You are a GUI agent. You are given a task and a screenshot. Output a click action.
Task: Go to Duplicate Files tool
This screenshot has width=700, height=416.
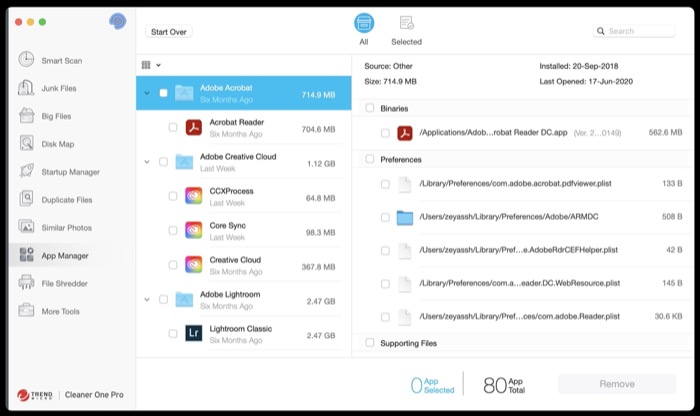pos(66,200)
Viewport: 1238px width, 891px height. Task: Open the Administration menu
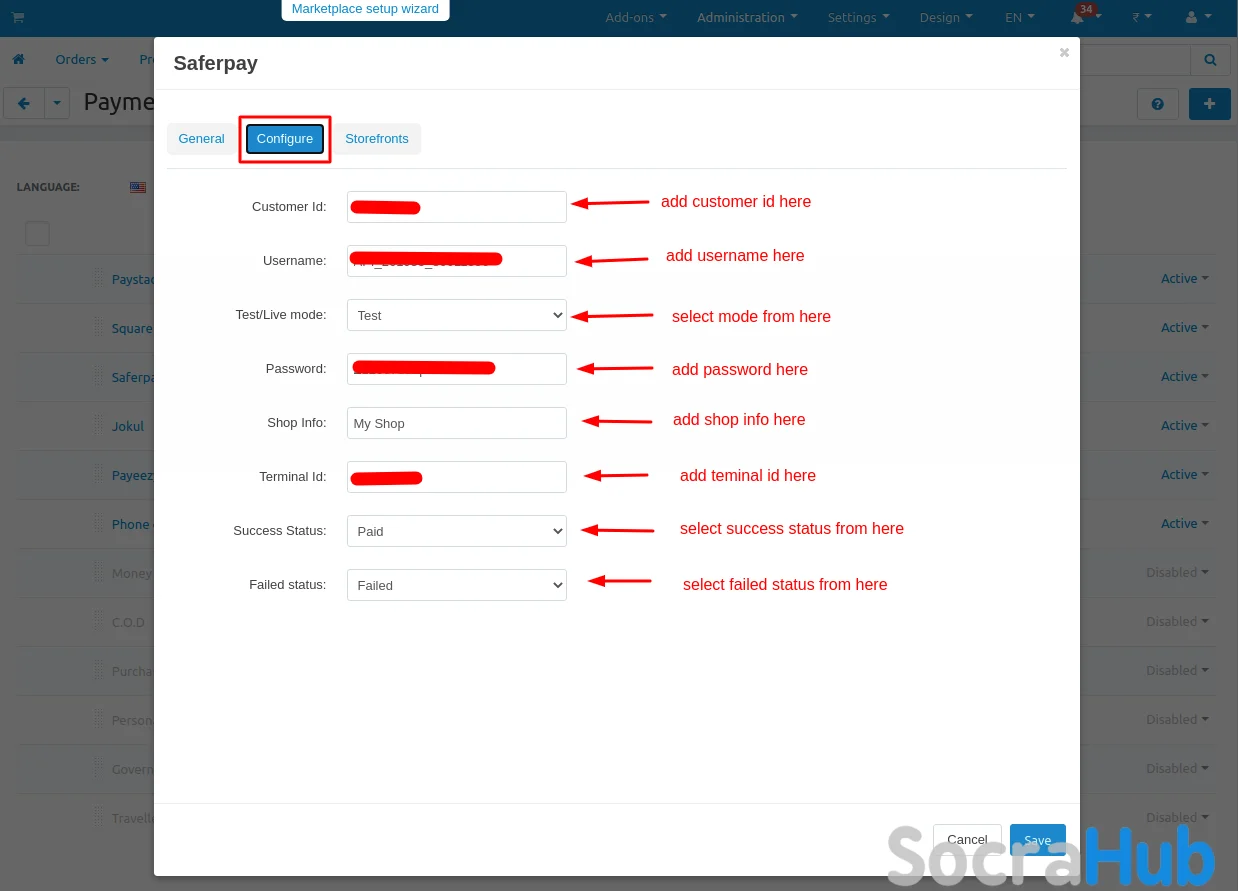[x=746, y=18]
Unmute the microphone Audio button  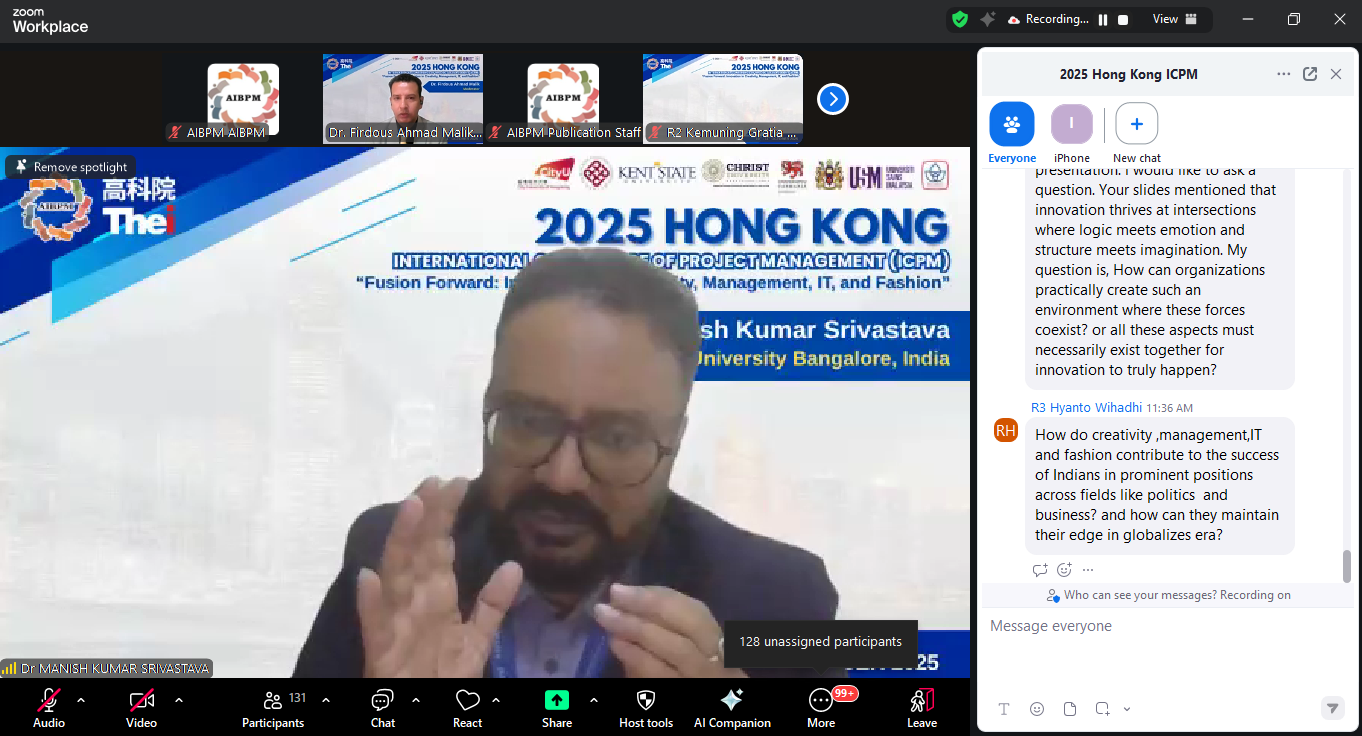pos(48,700)
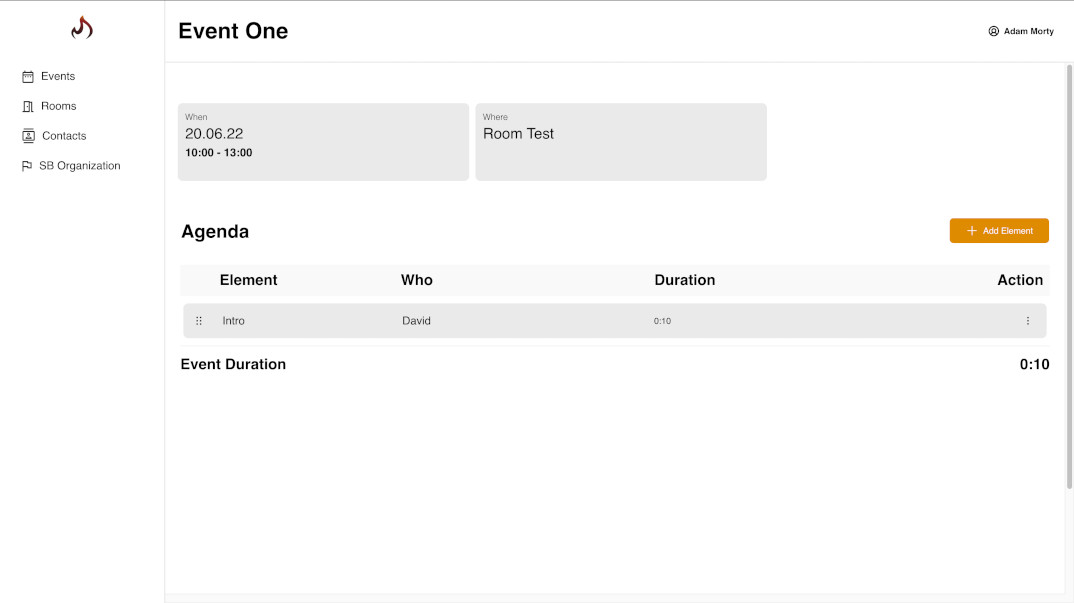Open the Rooms page
This screenshot has width=1074, height=603.
pyautogui.click(x=58, y=106)
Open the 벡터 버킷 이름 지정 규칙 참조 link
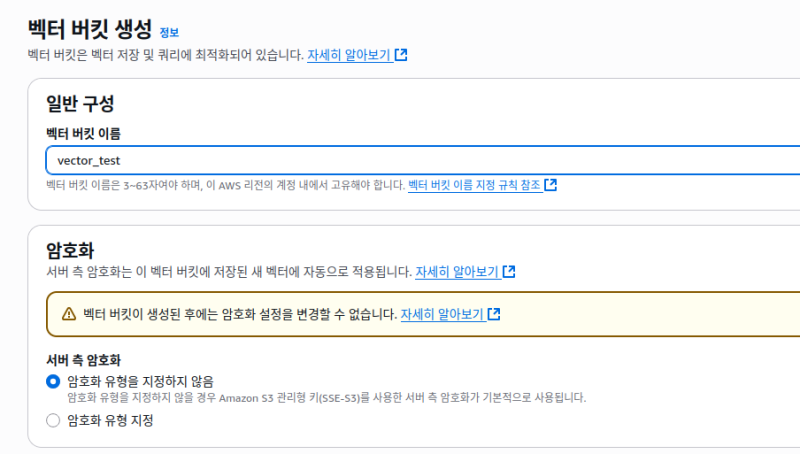This screenshot has width=800, height=454. point(474,185)
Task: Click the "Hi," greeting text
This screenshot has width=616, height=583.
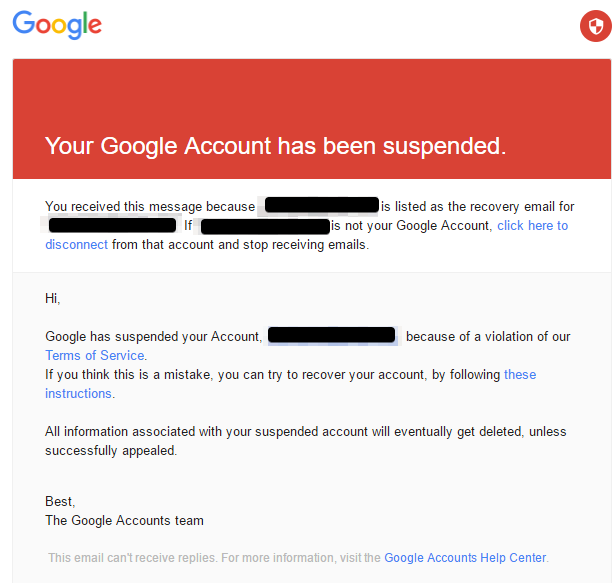Action: [52, 298]
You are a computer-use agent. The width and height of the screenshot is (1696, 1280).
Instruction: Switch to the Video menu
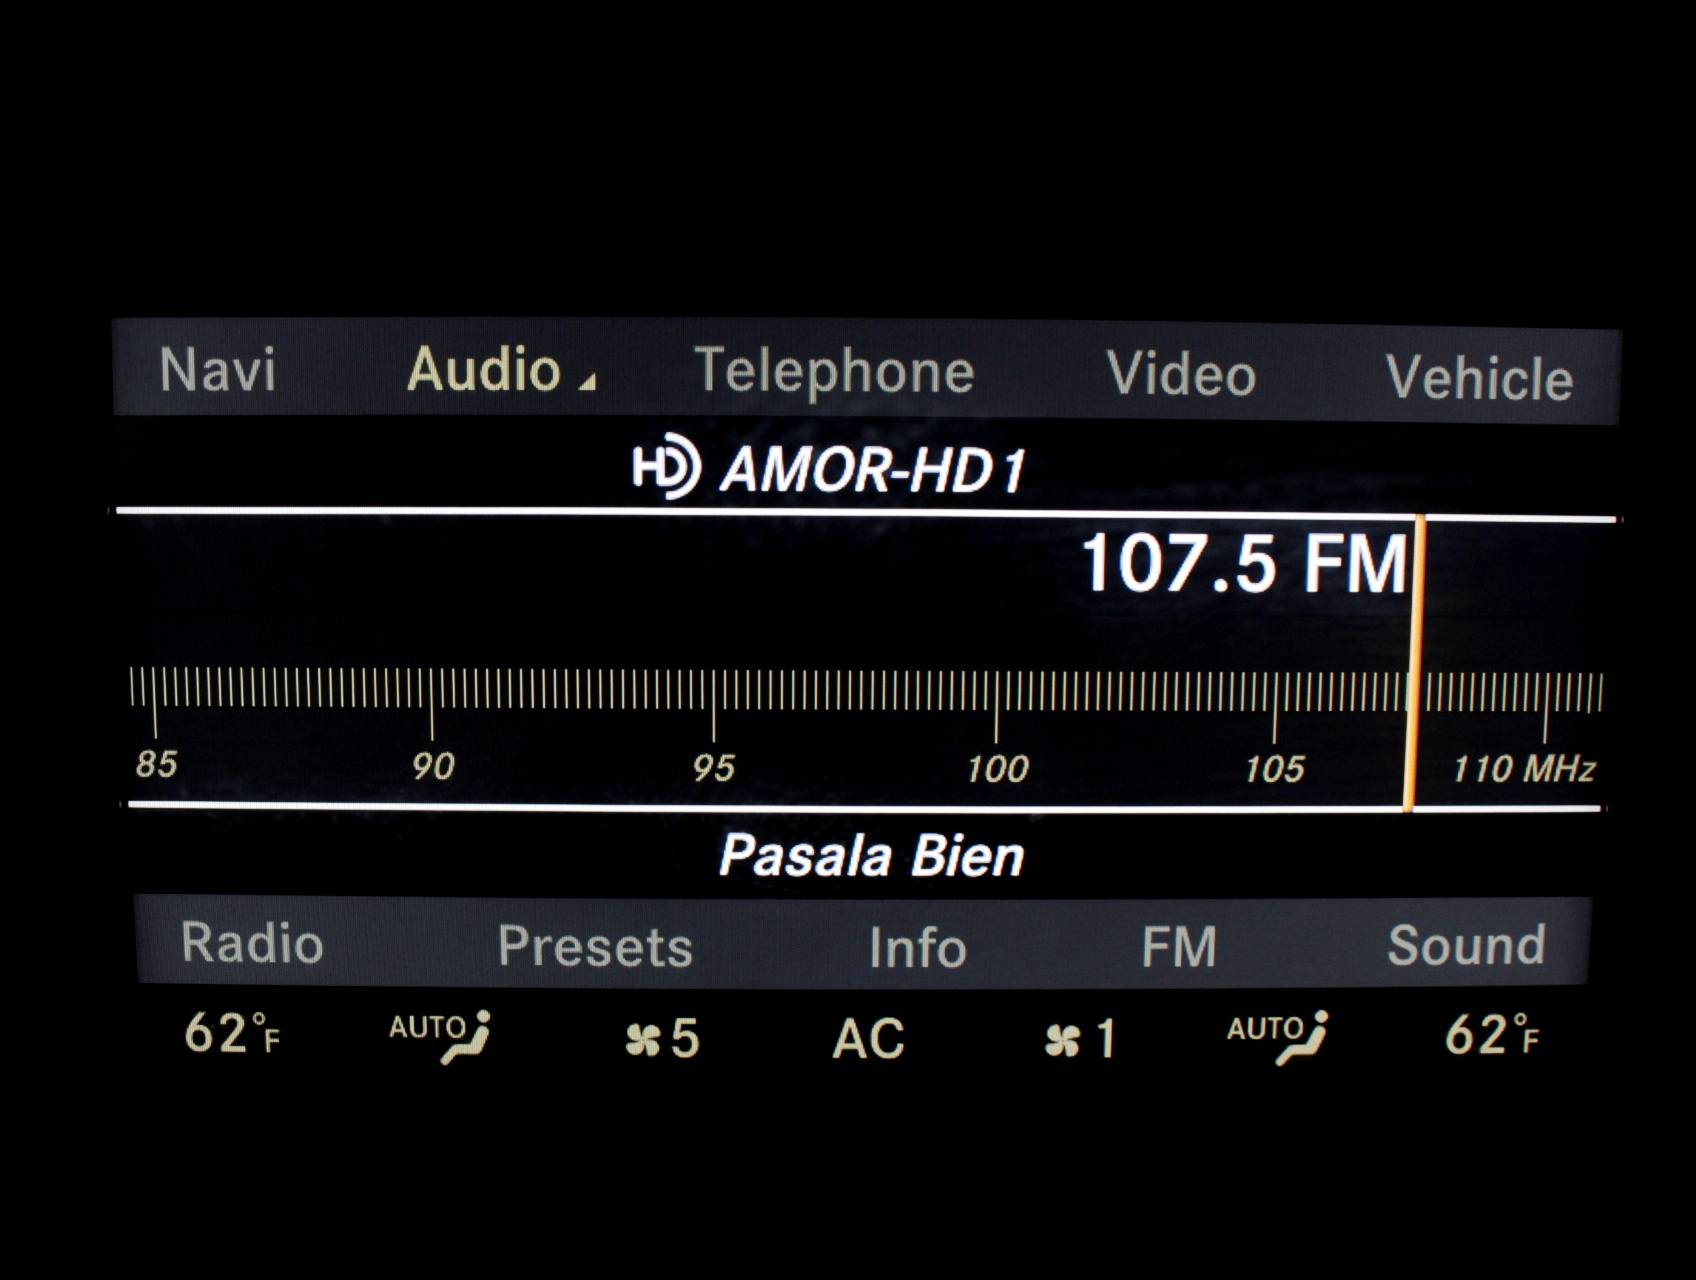click(x=1180, y=375)
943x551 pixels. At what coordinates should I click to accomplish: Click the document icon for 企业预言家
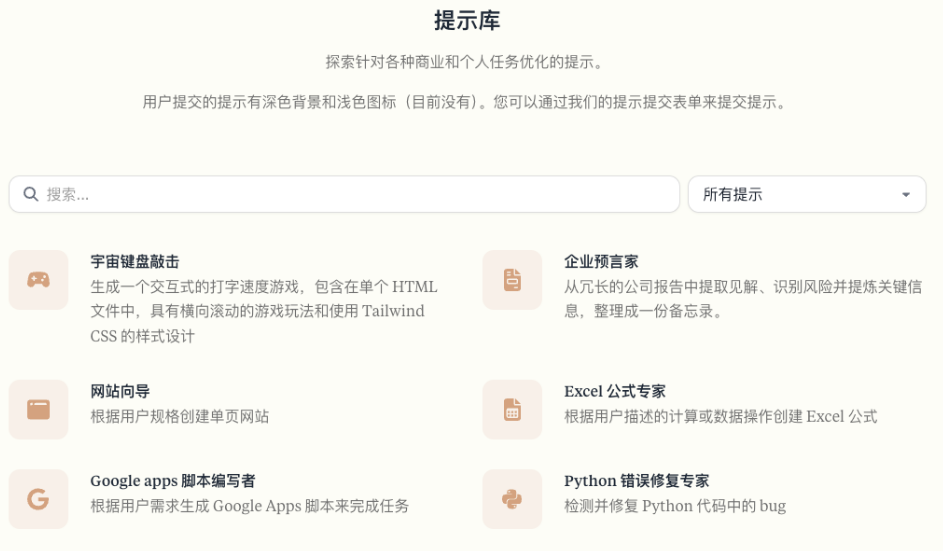(512, 280)
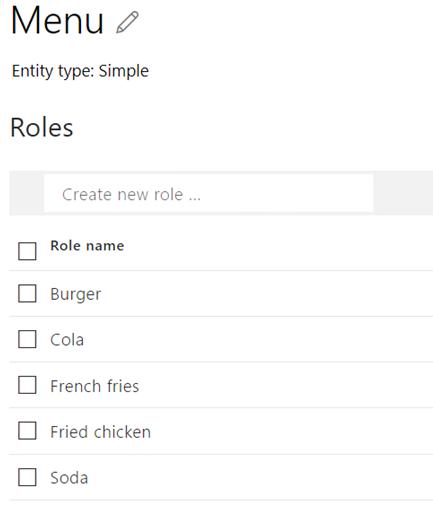The height and width of the screenshot is (513, 433).
Task: Click gray strip left of Create box
Action: coord(27,193)
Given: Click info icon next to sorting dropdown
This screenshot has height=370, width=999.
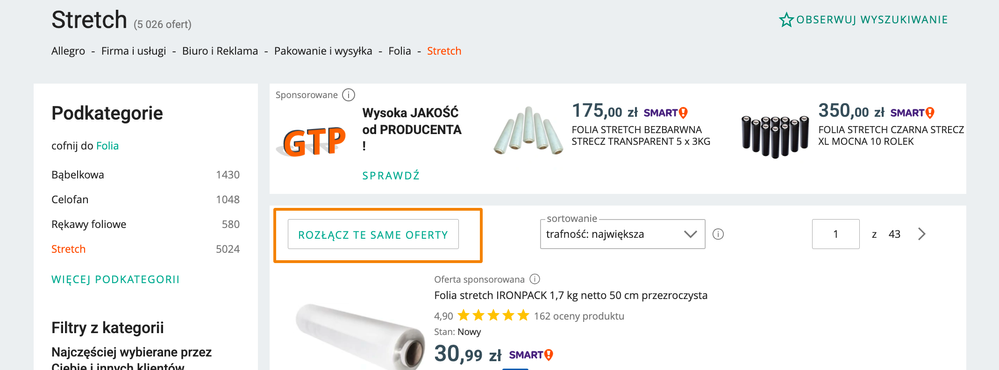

+--

Copy every line that includes the string "agent" from the material above.

You are a GUI agent. You are given a task and a screenshot. Output a click action.
You are a computer-use agent. The width and height of the screenshot is (1696, 1280).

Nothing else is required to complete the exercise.